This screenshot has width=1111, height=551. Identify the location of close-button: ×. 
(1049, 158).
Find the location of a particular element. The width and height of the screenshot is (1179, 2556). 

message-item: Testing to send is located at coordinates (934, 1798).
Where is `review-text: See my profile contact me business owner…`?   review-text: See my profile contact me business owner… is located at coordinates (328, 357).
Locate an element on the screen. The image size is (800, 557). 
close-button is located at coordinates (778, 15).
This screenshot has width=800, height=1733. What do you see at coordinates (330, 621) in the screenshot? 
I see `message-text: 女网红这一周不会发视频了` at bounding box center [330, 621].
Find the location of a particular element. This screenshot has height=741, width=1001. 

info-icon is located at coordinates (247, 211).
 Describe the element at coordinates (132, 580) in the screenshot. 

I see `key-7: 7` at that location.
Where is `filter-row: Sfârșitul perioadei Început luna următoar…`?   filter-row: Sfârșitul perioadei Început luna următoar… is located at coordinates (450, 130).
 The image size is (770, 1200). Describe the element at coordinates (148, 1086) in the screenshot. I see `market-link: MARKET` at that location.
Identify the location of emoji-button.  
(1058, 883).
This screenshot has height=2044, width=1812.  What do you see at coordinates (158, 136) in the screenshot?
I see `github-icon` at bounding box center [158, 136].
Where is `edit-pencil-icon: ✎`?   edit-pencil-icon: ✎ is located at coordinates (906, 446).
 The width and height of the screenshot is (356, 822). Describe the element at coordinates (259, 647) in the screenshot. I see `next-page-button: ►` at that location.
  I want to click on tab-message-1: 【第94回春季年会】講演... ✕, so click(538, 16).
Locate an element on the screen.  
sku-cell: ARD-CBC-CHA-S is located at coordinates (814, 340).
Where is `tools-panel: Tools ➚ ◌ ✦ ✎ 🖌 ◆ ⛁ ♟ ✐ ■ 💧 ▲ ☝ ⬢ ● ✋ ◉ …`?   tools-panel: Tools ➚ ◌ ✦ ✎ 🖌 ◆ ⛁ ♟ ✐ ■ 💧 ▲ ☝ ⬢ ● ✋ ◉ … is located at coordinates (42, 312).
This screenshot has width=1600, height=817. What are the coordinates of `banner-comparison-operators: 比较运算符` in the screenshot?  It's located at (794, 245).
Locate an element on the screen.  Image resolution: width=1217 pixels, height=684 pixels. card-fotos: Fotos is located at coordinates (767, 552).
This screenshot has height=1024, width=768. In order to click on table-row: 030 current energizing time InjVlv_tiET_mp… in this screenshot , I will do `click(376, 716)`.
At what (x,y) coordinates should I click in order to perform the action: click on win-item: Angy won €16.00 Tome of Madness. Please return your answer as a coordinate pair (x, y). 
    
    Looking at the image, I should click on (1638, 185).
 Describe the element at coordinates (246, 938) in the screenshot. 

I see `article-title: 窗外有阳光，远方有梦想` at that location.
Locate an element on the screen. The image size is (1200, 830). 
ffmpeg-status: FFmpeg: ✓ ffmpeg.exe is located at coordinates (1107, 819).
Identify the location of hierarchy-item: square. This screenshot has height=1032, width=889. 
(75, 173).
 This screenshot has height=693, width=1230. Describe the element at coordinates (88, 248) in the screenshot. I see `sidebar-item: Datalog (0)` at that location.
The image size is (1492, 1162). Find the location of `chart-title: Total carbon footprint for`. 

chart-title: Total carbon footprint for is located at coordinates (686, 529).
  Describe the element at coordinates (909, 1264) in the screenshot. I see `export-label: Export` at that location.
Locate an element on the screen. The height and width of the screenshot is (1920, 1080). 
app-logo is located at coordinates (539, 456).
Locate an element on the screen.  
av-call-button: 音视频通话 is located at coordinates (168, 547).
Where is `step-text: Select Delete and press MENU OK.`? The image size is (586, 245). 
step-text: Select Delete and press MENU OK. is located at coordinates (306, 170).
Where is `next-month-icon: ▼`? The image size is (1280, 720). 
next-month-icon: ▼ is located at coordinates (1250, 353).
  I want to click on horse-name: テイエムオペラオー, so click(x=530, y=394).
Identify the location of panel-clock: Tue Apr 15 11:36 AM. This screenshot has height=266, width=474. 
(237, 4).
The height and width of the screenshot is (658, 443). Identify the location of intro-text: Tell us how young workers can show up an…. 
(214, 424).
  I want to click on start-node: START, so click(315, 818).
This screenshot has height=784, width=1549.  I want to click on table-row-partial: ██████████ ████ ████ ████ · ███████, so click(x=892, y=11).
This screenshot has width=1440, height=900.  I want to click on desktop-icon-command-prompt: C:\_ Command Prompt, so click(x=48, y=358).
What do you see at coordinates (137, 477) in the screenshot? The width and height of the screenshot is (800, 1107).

###

## Task requirements
Recast every item above as a numbered list, leaving out the blank lines.

## Task solution
1. This screenshot has width=1111, height=551. Identify the location of close-button: ×. 
2. (1049, 158).
3. Find the location of a particular element. The width and height of the screenshot is (1179, 2556). 
4. message-item: Testing to send is located at coordinates (934, 1798).
5. Where is `review-text: See my profile contact me business owner…`?   review-text: See my profile contact me business owner… is located at coordinates (328, 357).
6. Locate an element on the screen. The image size is (800, 557). 
7. close-button is located at coordinates (778, 15).
8. This screenshot has width=800, height=1733. What do you see at coordinates (330, 621) in the screenshot? 
9. I see `message-text: 女网红这一周不会发视频了` at bounding box center [330, 621].
10. Find the location of a particular element. This screenshot has height=741, width=1001. 
11. info-icon is located at coordinates (247, 211).
12.  Describe the element at coordinates (132, 580) in the screenshot. 
13. I see `key-7: 7` at that location.
14. Where is `filter-row: Sfârșitul perioadei Început luna următoar…`?   filter-row: Sfârșitul perioadei Început luna următoar… is located at coordinates (450, 130).
15.  The image size is (770, 1200). Describe the element at coordinates (148, 1086) in the screenshot. I see `market-link: MARKET` at that location.
16. Identify the location of emoji-button.  
17. (1058, 883).
18. This screenshot has height=2044, width=1812.  What do you see at coordinates (158, 136) in the screenshot?
19. I see `github-icon` at bounding box center [158, 136].
20. Where is `edit-pencil-icon: ✎`?   edit-pencil-icon: ✎ is located at coordinates (906, 446).
21.  The width and height of the screenshot is (356, 822). Describe the element at coordinates (259, 647) in the screenshot. I see `next-page-button: ►` at that location.
22.   I want to click on tab-message-1: 【第94回春季年会】講演... ✕, so click(538, 16).
23. Locate an element on the screen.  
24. sku-cell: ARD-CBC-CHA-S is located at coordinates (814, 340).
25. Where is `tools-panel: Tools ➚ ◌ ✦ ✎ 🖌 ◆ ⛁ ♟ ✐ ■ 💧 ▲ ☝ ⬢ ● ✋ ◉ …`?   tools-panel: Tools ➚ ◌ ✦ ✎ 🖌 ◆ ⛁ ♟ ✐ ■ 💧 ▲ ☝ ⬢ ● ✋ ◉ … is located at coordinates (42, 312).
26. This screenshot has width=1600, height=817. What are the coordinates of `banner-comparison-operators: 比较运算符` in the screenshot?  It's located at (794, 245).
27. Locate an element on the screen.  Image resolution: width=1217 pixels, height=684 pixels. card-fotos: Fotos is located at coordinates (767, 552).
28. This screenshot has height=1024, width=768. In order to click on table-row: 030 current energizing time InjVlv_tiET_mp… in this screenshot , I will do `click(376, 716)`.
29. At what (x,y) coordinates should I click in order to perform the action: click on win-item: Angy won €16.00 Tome of Madness. Please return your answer as a coordinate pair (x, y). 
30.     Looking at the image, I should click on (1638, 185).
31.  Describe the element at coordinates (246, 938) in the screenshot. 
32. I see `article-title: 窗外有阳光，远方有梦想` at that location.
33. Locate an element on the screen. The image size is (1200, 830). 
34. ffmpeg-status: FFmpeg: ✓ ffmpeg.exe is located at coordinates (1107, 819).
35. Identify the location of hierarchy-item: square. This screenshot has height=1032, width=889. 
36. (75, 173).
37.  This screenshot has height=693, width=1230. Describe the element at coordinates (88, 248) in the screenshot. I see `sidebar-item: Datalog (0)` at that location.
38. The image size is (1492, 1162). Find the location of `chart-title: Total carbon footprint for`. 
39. chart-title: Total carbon footprint for is located at coordinates (686, 529).
40.   Describe the element at coordinates (909, 1264) in the screenshot. I see `export-label: Export` at that location.
41. Locate an element on the screen. The height and width of the screenshot is (1920, 1080). 
42. app-logo is located at coordinates (539, 456).
43. Locate an element on the screen.  
44. av-call-button: 音视频通话 is located at coordinates (168, 547).
45. Where is `step-text: Select Delete and press MENU OK.`? The image size is (586, 245). 
46. step-text: Select Delete and press MENU OK. is located at coordinates (306, 170).
47. Where is `next-month-icon: ▼`? The image size is (1280, 720). 
48. next-month-icon: ▼ is located at coordinates (1250, 353).
49.   I want to click on horse-name: テイエムオペラオー, so click(x=530, y=394).
50. Identify the location of panel-clock: Tue Apr 15 11:36 AM. This screenshot has height=266, width=474. 
51. (237, 4).
52. The height and width of the screenshot is (658, 443). Identify the location of intro-text: Tell us how young workers can show up an…. 
53. (214, 424).
54.   I want to click on start-node: START, so click(315, 818).
55. This screenshot has height=784, width=1549.  I want to click on table-row-partial: ██████████ ████ ████ ████ · ███████, so click(x=892, y=11).
56. This screenshot has width=1440, height=900.  I want to click on desktop-icon-command-prompt: C:\_ Command Prompt, so click(x=48, y=358).
57. What do you see at coordinates (137, 477) in the screenshot? The width and height of the screenshot is (800, 1107).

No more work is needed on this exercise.